--- THE RECORDS Enclosed Below ---

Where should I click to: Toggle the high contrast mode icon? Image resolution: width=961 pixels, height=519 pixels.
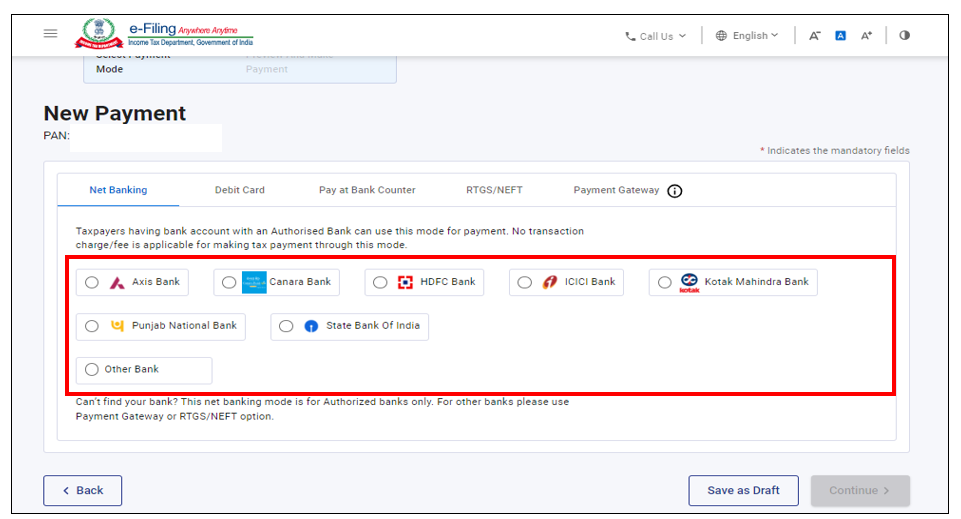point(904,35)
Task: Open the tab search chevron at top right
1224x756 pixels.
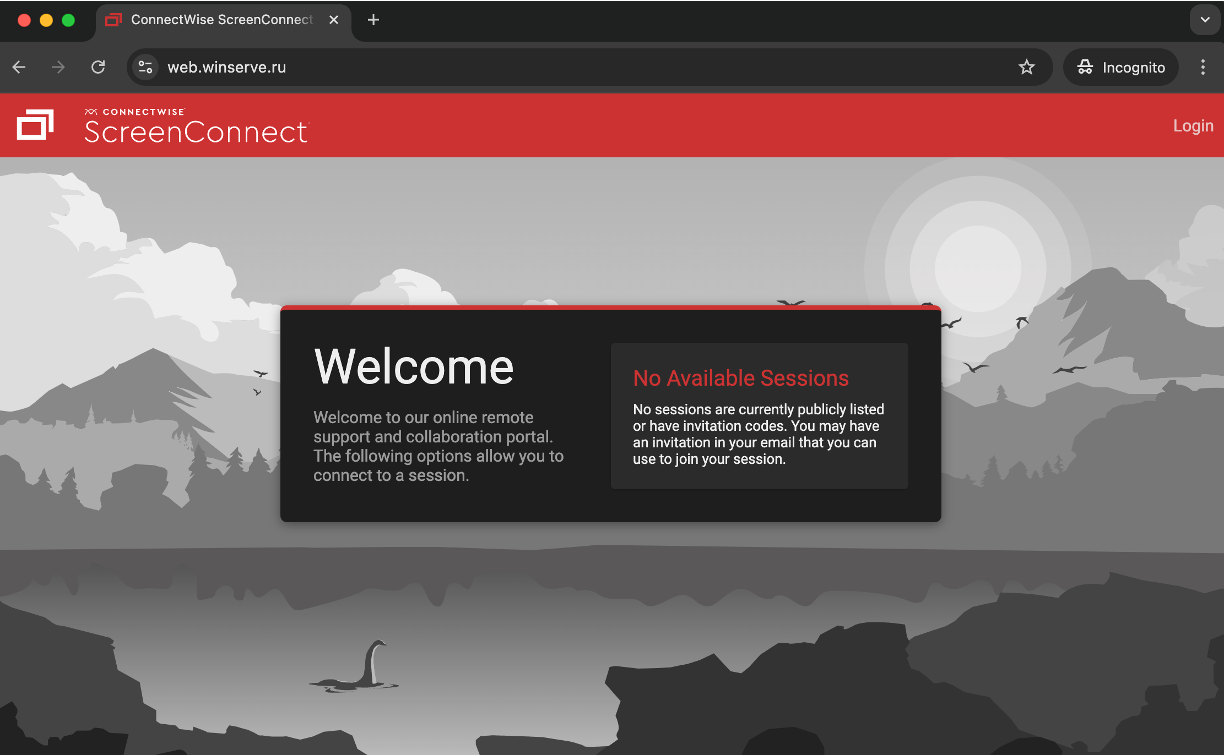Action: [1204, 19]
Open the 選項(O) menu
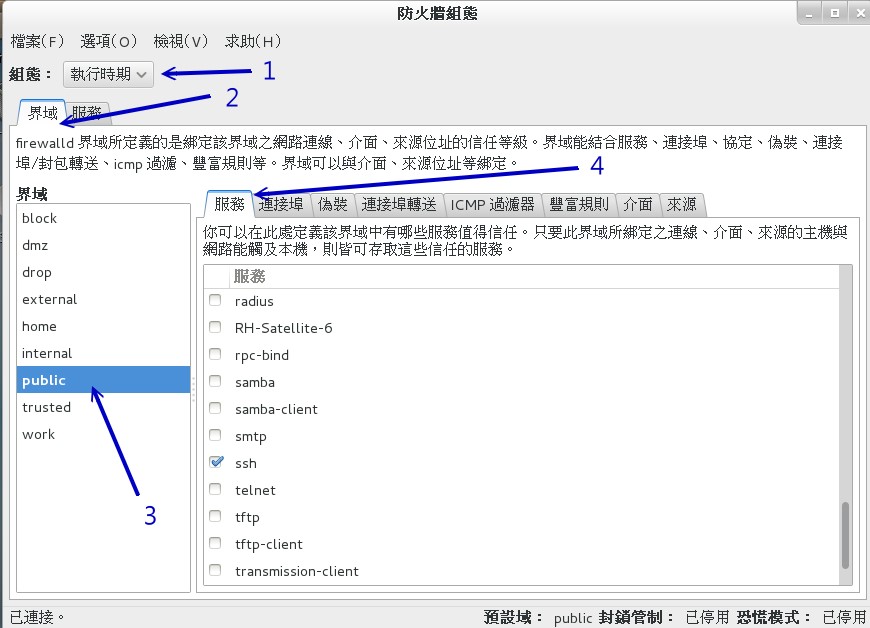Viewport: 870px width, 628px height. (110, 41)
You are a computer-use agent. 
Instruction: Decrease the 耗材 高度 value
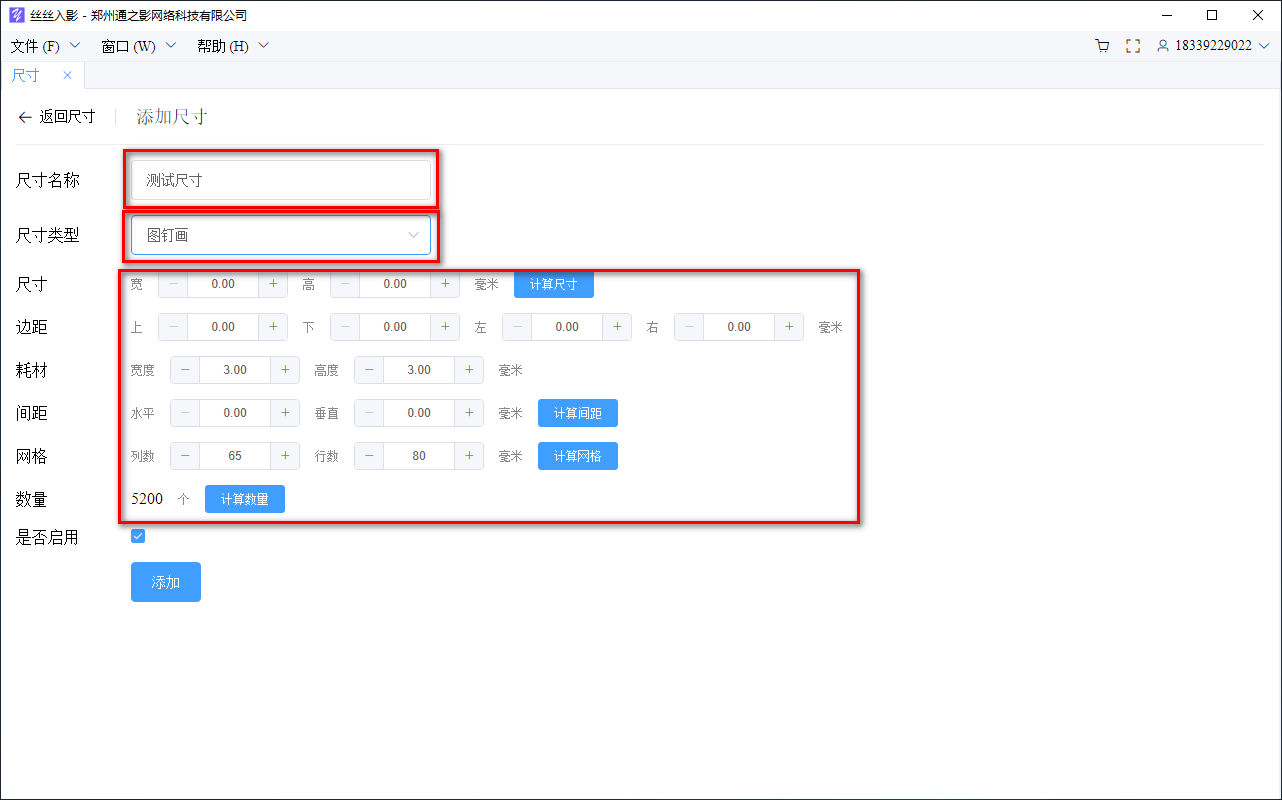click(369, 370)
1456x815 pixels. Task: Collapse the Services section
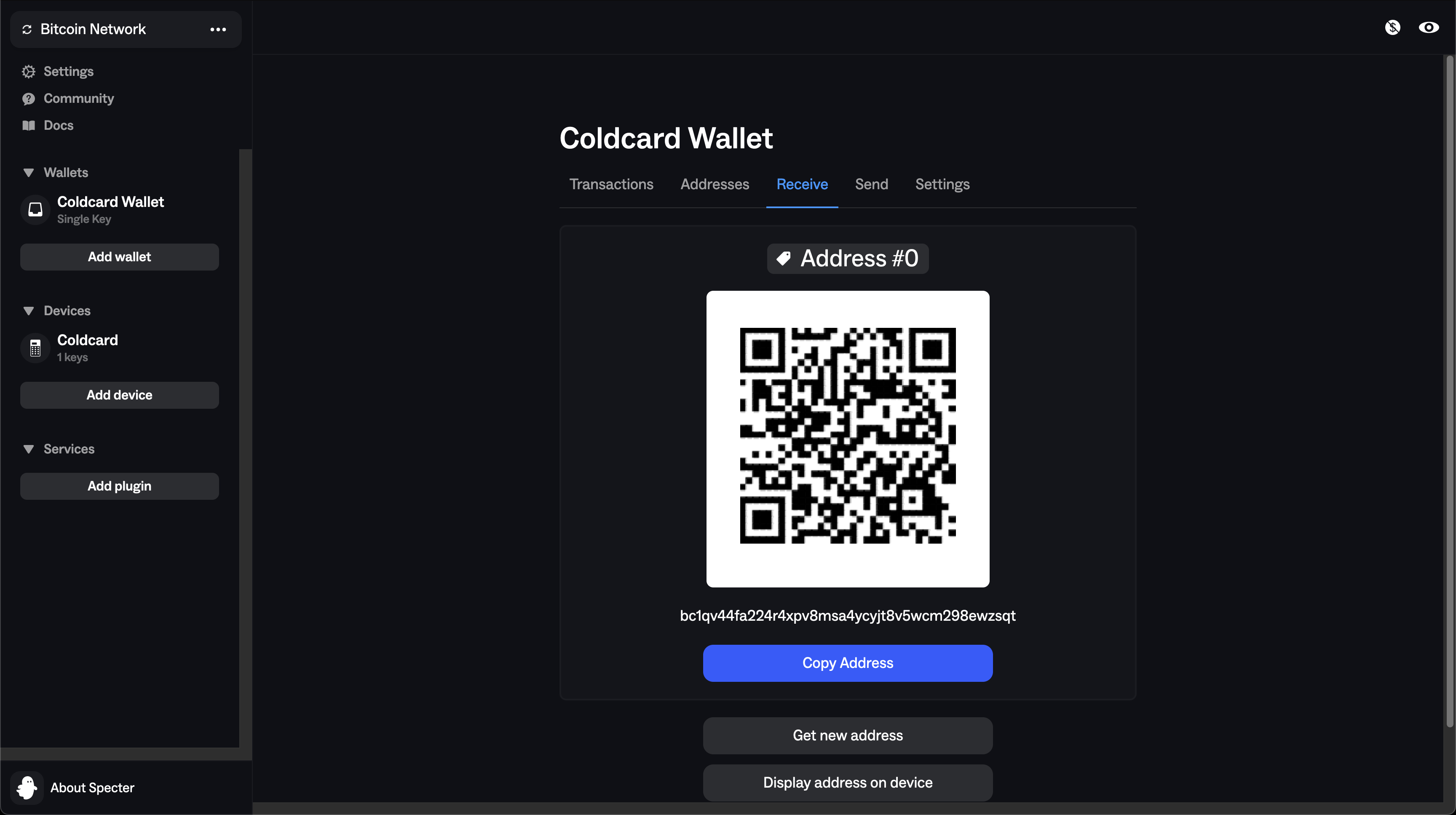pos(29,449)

--- End of Enclosed THE RECORDS ---

→ TASK INSTRUCTIONS: An exact copy of all the data above is required; omit any pictures.

→ EXPECTED OUTPUT:
Where should I click to: Toggle the high contrast mode icon? Image resolution: width=961 pixels, height=519 pixels.
point(904,35)
Task: Open the tab search chevron at top right
1224x756 pixels.
Action: [1204, 19]
Open the 選項(O) menu
Viewport: 870px width, 628px height. (110, 41)
You are a computer-use agent. 
Instruction: Decrease the 耗材 高度 value
click(369, 370)
1456x815 pixels. Task: Collapse the Services section
pos(29,449)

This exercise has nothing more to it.